-- Start of Data lines --
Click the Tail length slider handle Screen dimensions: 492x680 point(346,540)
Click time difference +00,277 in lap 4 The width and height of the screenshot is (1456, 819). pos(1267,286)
-- End of Data lines --
-- Start of Data lines --
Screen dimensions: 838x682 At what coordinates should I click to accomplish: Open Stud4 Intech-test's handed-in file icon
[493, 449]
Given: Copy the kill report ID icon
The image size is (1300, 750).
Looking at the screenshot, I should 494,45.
-- End of Data lines --
-- Start of Data lines --
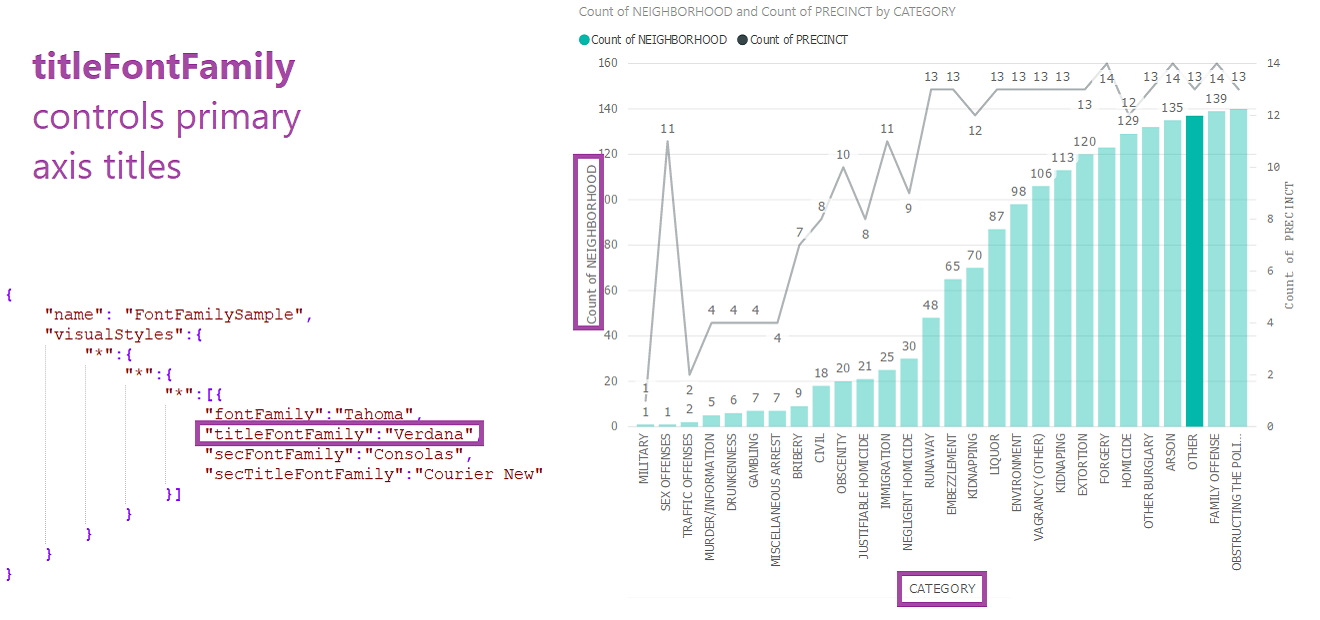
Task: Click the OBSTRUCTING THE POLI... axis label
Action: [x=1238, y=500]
-- End of Data lines --
- Description of the task:
Rewrite the records from the line containing "Click the Tail" through the line containing "Click time difference", requests included. Multiply every coordinate in the answers by 0.25 and round each result to a whole number, rounding halves up. Return only those lines.

- Final result:
Click the Tail length slider handle Screen dimensions: 492x680 point(87,135)
Click time difference +00,277 in lap 4 The width and height of the screenshot is (1456, 819). pos(317,72)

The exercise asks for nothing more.